Any advice would be great.....


----------



## Jellybeans (Mar 8, 2011)

If you have told him the truth and he still does not believe you, there is not much you can do.

Drill i tin hs head that you have told him everything. How long have you been married? Tell him it's having an adverse effect on your relationship and that you have told him everything thus far. Ask him what you can do to restore his trust. Him bringing up the same thing over and over is NOT going to help things. A relationship like this sounds maddening.


----------



## amanda s. (Sep 24, 2011)

you know, i go through the same stuff except i was honest & now it gets thrown in my face when we argue... in your case, you did hide stuff in the beginning but has he been totally honest about his past with you? sometimes it's better left unknown. i know entirely too much about my fiance's past (i was his friend before dating) & it kills me to think about it now, ew. 

but now that you have been honest he needs to have some faith believe you. trust is the hardest thing to earn & you being honest was the first step. he must now grow up & walk the road with you... i don't know much advice to give except try & be understanding. ask him how he'd like you to prove that you are being honest... but there's nothing more you can do if you are telling the truth.. good luckkk


----------



## CallaLily (Jan 13, 2011)

And until he believes you and makes peace with things, he will continue to throw it in your face.
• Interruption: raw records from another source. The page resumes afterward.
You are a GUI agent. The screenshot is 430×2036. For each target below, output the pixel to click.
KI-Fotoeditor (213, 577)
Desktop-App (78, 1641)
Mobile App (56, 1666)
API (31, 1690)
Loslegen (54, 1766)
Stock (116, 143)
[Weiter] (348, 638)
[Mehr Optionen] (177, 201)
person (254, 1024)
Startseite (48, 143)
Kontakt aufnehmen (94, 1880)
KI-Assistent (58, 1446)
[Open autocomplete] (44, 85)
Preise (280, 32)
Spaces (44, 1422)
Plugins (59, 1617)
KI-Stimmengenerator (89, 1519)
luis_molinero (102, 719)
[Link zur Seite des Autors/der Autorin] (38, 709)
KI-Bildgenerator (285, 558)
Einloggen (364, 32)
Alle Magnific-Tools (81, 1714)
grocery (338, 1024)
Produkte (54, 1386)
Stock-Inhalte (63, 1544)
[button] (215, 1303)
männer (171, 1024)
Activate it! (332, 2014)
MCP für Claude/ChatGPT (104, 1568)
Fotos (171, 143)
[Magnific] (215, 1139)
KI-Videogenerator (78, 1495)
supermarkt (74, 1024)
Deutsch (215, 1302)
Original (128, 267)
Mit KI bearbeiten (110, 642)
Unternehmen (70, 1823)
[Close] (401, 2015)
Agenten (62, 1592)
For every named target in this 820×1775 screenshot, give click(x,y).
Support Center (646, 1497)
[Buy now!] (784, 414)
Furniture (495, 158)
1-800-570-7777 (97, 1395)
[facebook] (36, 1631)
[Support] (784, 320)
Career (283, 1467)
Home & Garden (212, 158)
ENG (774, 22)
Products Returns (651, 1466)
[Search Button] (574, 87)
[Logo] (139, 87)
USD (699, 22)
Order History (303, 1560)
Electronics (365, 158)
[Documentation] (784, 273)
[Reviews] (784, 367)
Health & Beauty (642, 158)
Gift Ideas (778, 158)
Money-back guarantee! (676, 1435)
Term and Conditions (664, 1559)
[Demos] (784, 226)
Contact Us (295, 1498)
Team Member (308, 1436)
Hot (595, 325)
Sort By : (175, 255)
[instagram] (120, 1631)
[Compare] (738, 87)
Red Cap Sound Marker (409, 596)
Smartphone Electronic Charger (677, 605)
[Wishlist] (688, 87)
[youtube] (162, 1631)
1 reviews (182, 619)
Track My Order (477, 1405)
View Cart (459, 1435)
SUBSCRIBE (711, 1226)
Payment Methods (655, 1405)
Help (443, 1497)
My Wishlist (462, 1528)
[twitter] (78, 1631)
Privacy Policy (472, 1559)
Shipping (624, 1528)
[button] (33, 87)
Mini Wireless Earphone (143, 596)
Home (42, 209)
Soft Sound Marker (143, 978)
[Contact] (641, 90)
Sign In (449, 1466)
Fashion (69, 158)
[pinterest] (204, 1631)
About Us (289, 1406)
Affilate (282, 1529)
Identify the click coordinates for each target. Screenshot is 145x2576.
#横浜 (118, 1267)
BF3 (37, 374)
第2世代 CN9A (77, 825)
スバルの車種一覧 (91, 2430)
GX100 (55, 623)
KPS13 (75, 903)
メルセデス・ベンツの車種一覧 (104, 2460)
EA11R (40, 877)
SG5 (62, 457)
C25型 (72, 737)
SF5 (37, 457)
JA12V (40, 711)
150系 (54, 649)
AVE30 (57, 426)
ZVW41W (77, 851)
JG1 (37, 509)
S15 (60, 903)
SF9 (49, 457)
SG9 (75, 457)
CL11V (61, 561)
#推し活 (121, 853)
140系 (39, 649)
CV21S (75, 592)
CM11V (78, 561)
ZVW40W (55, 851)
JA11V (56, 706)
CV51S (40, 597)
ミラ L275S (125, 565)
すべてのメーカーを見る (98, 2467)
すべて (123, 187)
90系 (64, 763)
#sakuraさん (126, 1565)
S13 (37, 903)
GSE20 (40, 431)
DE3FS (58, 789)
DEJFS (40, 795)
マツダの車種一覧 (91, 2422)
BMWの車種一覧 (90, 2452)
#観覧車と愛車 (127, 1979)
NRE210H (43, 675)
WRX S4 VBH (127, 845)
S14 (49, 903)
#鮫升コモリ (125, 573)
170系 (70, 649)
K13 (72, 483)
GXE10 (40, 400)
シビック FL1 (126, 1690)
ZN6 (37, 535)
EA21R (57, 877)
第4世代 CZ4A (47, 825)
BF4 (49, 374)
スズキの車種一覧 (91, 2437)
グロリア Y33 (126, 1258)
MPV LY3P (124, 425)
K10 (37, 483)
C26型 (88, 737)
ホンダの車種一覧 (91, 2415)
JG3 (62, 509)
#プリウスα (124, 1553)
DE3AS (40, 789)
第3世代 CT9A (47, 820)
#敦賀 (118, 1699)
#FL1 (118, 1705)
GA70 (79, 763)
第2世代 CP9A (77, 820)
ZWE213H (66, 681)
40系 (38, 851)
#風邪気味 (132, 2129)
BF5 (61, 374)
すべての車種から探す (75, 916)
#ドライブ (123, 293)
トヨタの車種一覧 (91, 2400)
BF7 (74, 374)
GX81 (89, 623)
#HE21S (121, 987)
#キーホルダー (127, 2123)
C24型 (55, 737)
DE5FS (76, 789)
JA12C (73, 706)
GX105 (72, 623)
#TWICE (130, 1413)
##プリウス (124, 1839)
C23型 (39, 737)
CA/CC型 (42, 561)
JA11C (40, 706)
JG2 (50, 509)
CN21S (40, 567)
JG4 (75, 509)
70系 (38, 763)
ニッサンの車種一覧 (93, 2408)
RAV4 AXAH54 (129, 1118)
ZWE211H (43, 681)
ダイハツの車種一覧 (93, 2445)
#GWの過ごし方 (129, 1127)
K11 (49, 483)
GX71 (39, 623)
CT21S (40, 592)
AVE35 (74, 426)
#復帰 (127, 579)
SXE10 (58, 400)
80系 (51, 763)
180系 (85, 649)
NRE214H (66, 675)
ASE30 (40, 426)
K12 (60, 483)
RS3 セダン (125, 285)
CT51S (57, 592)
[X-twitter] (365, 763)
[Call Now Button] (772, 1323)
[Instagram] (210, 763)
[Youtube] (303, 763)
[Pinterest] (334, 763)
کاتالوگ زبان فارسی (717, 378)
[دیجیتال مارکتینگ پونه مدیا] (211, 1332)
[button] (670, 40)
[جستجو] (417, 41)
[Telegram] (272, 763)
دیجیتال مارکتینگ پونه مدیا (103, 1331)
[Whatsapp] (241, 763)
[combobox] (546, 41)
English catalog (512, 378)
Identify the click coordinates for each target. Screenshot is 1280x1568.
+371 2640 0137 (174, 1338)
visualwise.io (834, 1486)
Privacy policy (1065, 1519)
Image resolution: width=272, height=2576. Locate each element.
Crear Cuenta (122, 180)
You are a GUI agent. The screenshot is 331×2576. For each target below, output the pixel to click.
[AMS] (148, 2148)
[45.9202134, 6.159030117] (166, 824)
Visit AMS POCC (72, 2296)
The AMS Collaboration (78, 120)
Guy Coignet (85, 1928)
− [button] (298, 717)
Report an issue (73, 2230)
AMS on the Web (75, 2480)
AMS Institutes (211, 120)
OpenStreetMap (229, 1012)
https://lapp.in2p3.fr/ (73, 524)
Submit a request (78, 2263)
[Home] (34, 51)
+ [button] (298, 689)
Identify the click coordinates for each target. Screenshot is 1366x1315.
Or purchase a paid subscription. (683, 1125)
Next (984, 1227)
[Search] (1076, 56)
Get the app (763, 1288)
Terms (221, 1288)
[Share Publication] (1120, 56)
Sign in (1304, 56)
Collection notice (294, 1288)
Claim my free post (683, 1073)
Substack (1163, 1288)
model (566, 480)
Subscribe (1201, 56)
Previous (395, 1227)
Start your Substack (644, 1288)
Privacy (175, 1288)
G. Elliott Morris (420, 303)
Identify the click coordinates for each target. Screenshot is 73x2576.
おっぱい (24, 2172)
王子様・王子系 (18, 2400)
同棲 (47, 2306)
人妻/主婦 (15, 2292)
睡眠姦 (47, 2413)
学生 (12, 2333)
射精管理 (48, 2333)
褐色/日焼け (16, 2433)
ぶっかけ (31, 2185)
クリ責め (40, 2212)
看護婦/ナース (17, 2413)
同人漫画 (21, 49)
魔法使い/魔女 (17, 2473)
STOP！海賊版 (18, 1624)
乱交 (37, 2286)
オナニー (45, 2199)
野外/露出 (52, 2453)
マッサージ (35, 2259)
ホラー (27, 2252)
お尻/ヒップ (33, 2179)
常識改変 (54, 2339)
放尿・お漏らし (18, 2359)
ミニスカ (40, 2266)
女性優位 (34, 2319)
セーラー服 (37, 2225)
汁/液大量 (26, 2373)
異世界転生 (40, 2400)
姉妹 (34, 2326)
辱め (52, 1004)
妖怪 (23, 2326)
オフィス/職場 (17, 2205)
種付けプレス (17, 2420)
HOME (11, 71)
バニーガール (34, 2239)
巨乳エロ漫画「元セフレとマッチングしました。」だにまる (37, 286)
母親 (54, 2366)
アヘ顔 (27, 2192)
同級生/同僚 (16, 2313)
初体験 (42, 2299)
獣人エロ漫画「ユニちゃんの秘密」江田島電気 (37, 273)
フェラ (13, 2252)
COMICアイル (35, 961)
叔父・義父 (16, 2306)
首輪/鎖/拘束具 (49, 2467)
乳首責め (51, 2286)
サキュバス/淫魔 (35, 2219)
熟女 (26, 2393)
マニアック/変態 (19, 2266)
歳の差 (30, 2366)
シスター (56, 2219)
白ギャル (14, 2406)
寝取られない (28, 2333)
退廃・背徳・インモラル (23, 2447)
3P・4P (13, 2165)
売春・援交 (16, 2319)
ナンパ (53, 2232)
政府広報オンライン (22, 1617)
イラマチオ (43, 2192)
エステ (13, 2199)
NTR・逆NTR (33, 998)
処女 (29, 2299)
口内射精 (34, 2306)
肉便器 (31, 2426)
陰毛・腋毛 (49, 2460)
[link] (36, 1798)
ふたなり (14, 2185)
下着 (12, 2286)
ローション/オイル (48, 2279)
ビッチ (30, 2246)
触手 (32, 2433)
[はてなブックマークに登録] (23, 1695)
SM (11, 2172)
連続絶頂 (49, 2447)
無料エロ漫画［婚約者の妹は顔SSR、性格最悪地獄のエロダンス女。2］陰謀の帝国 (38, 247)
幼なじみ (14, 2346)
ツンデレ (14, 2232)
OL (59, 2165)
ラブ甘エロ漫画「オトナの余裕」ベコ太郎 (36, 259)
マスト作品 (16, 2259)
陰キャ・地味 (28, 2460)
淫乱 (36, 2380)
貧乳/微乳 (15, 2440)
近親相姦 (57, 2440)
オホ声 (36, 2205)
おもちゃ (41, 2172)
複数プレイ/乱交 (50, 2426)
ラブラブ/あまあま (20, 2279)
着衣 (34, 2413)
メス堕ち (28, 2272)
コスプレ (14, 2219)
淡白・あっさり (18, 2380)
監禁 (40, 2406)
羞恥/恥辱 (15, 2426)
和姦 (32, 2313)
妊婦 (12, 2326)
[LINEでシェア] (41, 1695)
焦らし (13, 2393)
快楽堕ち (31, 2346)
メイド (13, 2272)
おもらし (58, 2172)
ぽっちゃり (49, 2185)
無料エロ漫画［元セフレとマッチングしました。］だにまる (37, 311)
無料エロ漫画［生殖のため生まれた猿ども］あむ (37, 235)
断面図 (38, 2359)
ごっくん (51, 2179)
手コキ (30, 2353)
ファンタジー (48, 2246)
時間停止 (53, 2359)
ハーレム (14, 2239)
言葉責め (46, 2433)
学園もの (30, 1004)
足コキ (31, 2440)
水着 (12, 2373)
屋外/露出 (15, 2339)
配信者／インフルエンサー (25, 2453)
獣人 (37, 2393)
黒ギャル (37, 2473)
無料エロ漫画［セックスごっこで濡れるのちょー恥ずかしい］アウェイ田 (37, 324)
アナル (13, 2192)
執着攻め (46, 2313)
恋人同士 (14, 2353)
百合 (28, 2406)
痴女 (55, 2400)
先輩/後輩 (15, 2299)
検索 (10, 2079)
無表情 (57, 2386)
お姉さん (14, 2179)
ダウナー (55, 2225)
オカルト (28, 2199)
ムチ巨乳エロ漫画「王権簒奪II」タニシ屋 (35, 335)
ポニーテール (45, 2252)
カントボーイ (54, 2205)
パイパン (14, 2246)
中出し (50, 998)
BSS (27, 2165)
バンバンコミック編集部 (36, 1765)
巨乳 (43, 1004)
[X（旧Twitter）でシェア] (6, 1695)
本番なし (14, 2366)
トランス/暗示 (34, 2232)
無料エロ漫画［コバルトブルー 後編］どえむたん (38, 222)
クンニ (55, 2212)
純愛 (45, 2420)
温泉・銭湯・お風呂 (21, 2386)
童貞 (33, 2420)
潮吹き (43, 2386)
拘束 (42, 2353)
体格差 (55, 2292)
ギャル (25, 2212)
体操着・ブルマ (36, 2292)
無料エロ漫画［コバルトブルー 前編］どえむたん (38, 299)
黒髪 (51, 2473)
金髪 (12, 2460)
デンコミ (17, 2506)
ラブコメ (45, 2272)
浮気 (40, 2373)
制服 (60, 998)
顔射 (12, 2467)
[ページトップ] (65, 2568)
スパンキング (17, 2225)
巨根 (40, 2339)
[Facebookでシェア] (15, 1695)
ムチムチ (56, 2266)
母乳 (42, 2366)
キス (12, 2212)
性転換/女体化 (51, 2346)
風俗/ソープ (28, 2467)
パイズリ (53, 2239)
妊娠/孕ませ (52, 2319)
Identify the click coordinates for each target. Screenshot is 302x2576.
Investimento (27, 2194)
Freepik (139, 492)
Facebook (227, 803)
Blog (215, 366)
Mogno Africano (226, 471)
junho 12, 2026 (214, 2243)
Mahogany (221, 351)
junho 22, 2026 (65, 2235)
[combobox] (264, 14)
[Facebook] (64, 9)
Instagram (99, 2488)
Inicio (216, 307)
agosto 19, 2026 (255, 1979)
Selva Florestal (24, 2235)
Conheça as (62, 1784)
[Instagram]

Is that how you want the rest of your marriage to be? To feel like you can't do or say anything without that being brought up? 

All you can do is try to convince him the best you can that you told the truth and you are not doing anything. However, IMO you shouldn't spend the rest of your life doing that either. If he doesn't believe you, and you don't want to have to explain things to him for the rest of your life, and don't want this thrown back up all the time, then you will eventually need to make a decision.


----------